BTree::DumpStatistics
In this method, you are required to collect statistics to reflect the performance of your B+-
Tree implementation. This method should print out the following statistics of your B+-Tree.
1. Total number of nodes in the tree
2. Total number of data entries in the tree
3. Total number of index entries in the tree
4. Average fill factor (used space/total space) of the nodes.
5. Height of tree
These statistics should serve you in making sure that your code executes correctly. For
example, the fill factor of each node should be greater than 0.5. You should make sure that
DumpStatistics performs this operation.
BTree::PrintTree, BTree::PrintNode
These are helper functions that should help you debug, by showing the tree contents.

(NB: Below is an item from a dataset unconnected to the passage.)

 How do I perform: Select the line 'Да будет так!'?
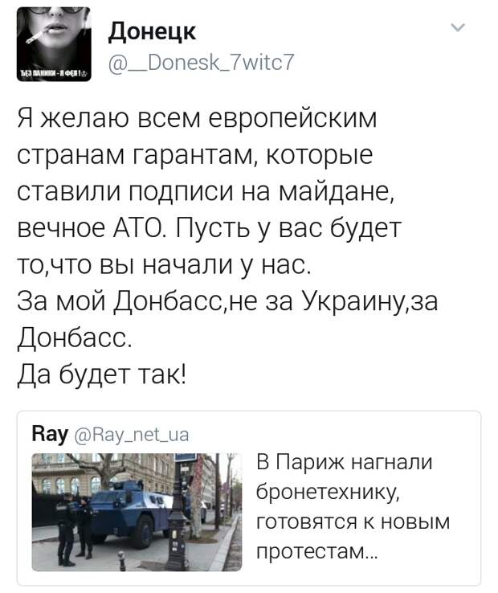[x=102, y=374]
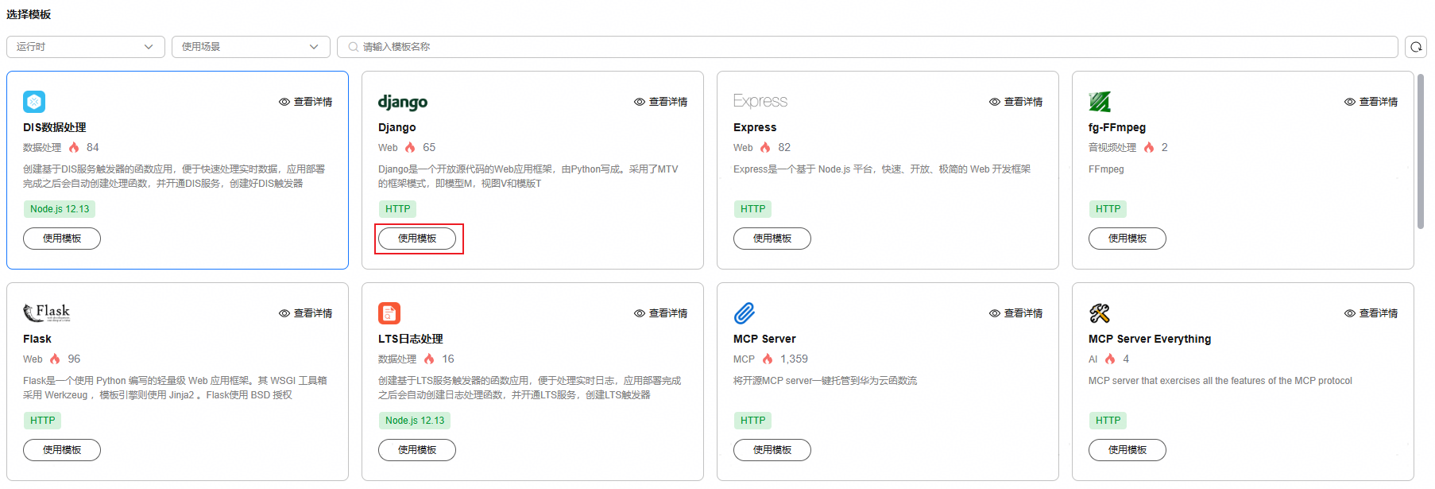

PrintTree must be implemented and PrintNode is optional.
User Interface
You should run the program interactively. The program should take one argument, which
specifies the data file storing the search key values on which the initial B+-tree is built. After
you launch the program, the program will wait for commands on stdin. An example interface
is given below (the bold lines are your input, while the others are the output of your program):
> btree -help
Usage: btree [fname]
fname: the name of the data file storing the search key values
> btree data.txt
Building an initial B+-Tree...
Launching B+-Tree test program…
COMP4035 Database System Implementation Project Assignment
Waiting for your commands:
insert 10 20 2
2 data entries with keys randomly chosen between [10, 20] are inserted!
delete 15 16
The data entries for values in [15, 16] are deleted.
print
print out your B+-tree here; the format is up to you as long as it’s clear …
stats
Statistics of the B+-tree:
Total number of nodes: 9
Total number of data entries: 20
Total number of index entries: 3
Average fill factor: 60%
Height of tree: 3
quit
Thanks!Byebye
>
The data file containing the search key values has the format of one value per line. An
example data file is:
13
2
16
14
10
13
16
7
Below are the commands your program should support:
insert Insert num records randomly chosen in the range [low, high]

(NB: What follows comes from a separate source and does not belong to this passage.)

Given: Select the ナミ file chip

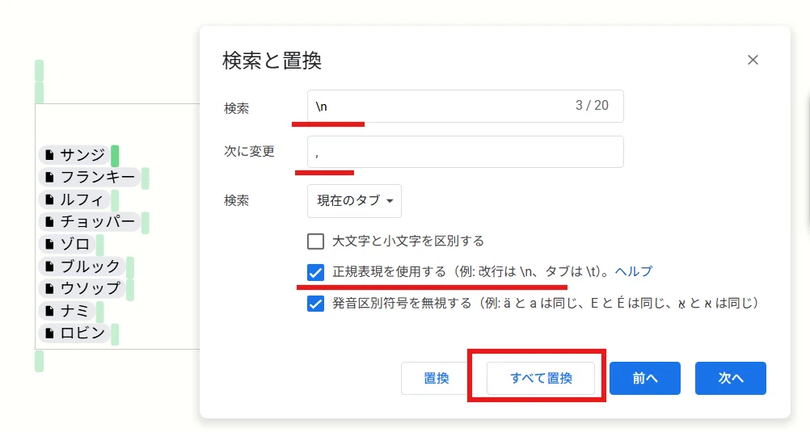Looking at the screenshot, I should pyautogui.click(x=66, y=311).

delete Delete records with key values in the range [low, high]
search Return the keys that fall in the range [low, high]
print Print the whole B+ tree (format up to you, but be clear!)
stats Show stats
quit Terminate the program
Submission Procedure
COMP4035 Database System Implementation Project Assignment
1) Zip the entire set of source code, together with a report, and make files if any, and upload
it to BUMoodle. Further details will be provided later.
2) The report should describe (expected to be 2-5 pages long):
Brief description of this project and the B+-tree
The data structures used in the implementation
Algorithms used
The platform (Windows or Unix), the usage of your program, and the installation
procedure if needed
Highlight of features, if any, beyond the required specification
Grading Criteria
Correctness (70%): You will get full marks if your implementation is correct. Partial
credit will be given to a partially correct submission.
Coding Style (10%): We expect you to write neat code. Code should be nicely
indented and commented. We also expect you to follow the coding conventions.
Documentation (20%): The report should be short, clear, concise, and informative
(see the guidelines above).
Coding Conventions
You need to follow certain coding conventions for all your assignments.
Name for all classes/methods/types should start with a capital letter. Break multiple
words with caps. For example InsertLeafEntry.
Name for all members/variables should start with small letters. Break multiple words
with caps. For example numOfNodes;
Name for all enum/macro should be all caps. Break multiple words with underscore.
For example NODE_FANOUT.
VERY IMPORTANT Advice
Start early.
Do this assignment in increasingly more difficult steps. For example, you might want
to implement BTree::Insert and for tree with only one node (a root) and assume no
overflow. Then implement BTree::Insert that handles overflows in leaf nodes, and then
implement BTree::Insert to handle overflows in index nodes.
The project must be done by the individual group. No sharing of code and copying of
code from others are allowed. Once detected, all the involved will be given some penalty
in the final grade in addition to zero mark to the project.